_Given passage_.
A Python library for geometric simulation of geolocation scenarios. GeoSim models platforms (satellites, ground stations, aircraft) with attached sensors that observe emitters and generate measurements (AOA, TDOA, FDOA) for testing geolocation algorithms. Requires Python 3.14+.

Mathematical Background

The sensor models compute measurements from geometry:

AOA (Angle of Arrival). Direction cosines (u, v) from the collector-to-emitter unit vector projected into the sensor's local coordinate frame. For ENU-based sensors, u = east component, v = north component of the unit direction.

TDOA (Time Difference of Arrival). The difference in propagation time between two collectors:

dt = (||x - c1|| - ||x - c2||) / c

where x is the emitter position, c1 and c2 are collector positions, and c is the speed of light. The iso-surface is a hyperboloid with foci at the two collectors.

FDOA (Frequency Difference of Arrival). The differential Doppler shift observed between two collectors:

df = (f / c) * (v1 . r1_hat - v2 . r2_hat)

where f is the carrier frequency, v1, v2 are collector velocities, and r1_hat, r2_hat are unit vectors from each collector to the emitter.

References: Torrieri (1984), "Statistical Theory of Passive Location Systems"; Ho & Chan (1997), "Geolocation of a Known Altitude Object from TDOA and FDOA Measurements."

Key Features

• Platform modeling: Stationary, TLE (SGP4), Keplerian orbit, and waypoint trajectories
• Sensor types: AOA (Angle of Arrival), TDOA (Time Difference of Arrival), FDOA (Frequency Difference of Arrival)
• FOV constraints: Elevation masks, conical FOV, Earth occlusion
• Observation generation: Self-contained measurements with embedded collector state
• Geolocation pipeline: Observation -> Ell (ellipsoid) conversion and fusion
• Monte Carlo support: Statistical analysis via multiple simulation iterations
• Atmospheric corrections: Integration with gri-tropo/gri-iono for delay modeling

Core Classes

Class	Purpose
Scenario	Orchestrates simulation timeline and all participants
Platform	Moving or stationary observer (satellite, ground station, aircraft)
Emitter	Target being observed (stationary or moving)
AoaSensor	Angle of Arrival measurements (azimuth/elevation or direction cosines)
TdoaSensor	Time Difference of Arrival measurements (paired platforms)
FdoaSensor	Frequency Difference of Arrival measurements (Doppler-based)

_Exercise task A_. Recast the records as a numbered list, leaving out blank lines, covering everything from the line containing "Given: Click the" down to the end of the records.

Word and element location data
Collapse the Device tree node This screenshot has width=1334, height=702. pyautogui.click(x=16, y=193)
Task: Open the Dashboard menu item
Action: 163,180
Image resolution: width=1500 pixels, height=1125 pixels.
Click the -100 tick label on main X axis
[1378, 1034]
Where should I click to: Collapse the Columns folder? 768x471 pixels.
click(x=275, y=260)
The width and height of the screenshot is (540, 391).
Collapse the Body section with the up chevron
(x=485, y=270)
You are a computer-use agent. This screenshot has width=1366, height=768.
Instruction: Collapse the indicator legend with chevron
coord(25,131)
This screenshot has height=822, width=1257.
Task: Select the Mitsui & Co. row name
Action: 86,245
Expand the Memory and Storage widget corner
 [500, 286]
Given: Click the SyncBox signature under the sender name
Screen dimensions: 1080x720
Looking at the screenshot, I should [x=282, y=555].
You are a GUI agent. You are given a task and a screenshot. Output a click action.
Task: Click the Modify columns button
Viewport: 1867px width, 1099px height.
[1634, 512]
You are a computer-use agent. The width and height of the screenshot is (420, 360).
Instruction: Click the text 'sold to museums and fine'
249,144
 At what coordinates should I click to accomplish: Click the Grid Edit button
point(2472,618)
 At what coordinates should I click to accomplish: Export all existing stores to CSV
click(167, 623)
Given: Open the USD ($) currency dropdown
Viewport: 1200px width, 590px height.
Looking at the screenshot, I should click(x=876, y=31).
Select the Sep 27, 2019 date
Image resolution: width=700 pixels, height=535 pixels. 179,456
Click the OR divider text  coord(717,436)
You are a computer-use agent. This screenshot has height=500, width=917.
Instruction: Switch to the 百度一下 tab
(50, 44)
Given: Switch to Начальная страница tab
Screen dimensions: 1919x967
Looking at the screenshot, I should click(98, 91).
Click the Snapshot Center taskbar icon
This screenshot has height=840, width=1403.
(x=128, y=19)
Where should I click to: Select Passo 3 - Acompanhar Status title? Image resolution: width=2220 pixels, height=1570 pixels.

_Exercise task B_.
Answer these questions from the GeoSim passage:
(i) What Python version does GeoSim require?
(ii) What shape is the TDOA iso-surface, and where are its foci?
(iii) Which class orchestrates the simulation timeline and all participants?

_Final answer A_.
1. Given: Click the SyncBox signature under the sender name
2. Screen dimensions: 1080x720
3. Looking at the screenshot, I should [x=282, y=555].
4. You are a GUI agent. You are given a task and a screenshot. Output a click action.
5. Task: Click the Modify columns button
6. Viewport: 1867px width, 1099px height.
7. [1634, 512]
8. You are a computer-use agent. The width and height of the screenshot is (420, 360).
9. Instruction: Click the text 'sold to museums and fine'
10. 249,144
11.  At what coordinates should I click to accomplish: Click the Grid Edit button
12. point(2472,618)
13.  At what coordinates should I click to accomplish: Export all existing stores to CSV
14. click(167, 623)
15. Given: Open the USD ($) currency dropdown
16. Viewport: 1200px width, 590px height.
17. Looking at the screenshot, I should click(x=876, y=31).
18. Select the Sep 27, 2019 date
19. Image resolution: width=700 pixels, height=535 pixels. 179,456
20. Click the OR divider text  coord(717,436)
21. You are a computer-use agent. This screenshot has height=500, width=917.
22. Instruction: Switch to the 百度一下 tab
23. (50, 44)
24. Given: Switch to Начальная страница tab
25. Screen dimensions: 1919x967
26. Looking at the screenshot, I should click(98, 91).
27. Click the Snapshot Center taskbar icon
28. This screenshot has height=840, width=1403.
29. (x=128, y=19)
30. Where should I click to: Select Passo 3 - Acompanhar Status title? Image resolution: width=2220 pixels, height=1570 pixels.

_Final answer B_.
(i) Python 3.14+.
(ii) A hyperboloid with foci at the two collectors.
(iii) Scenario.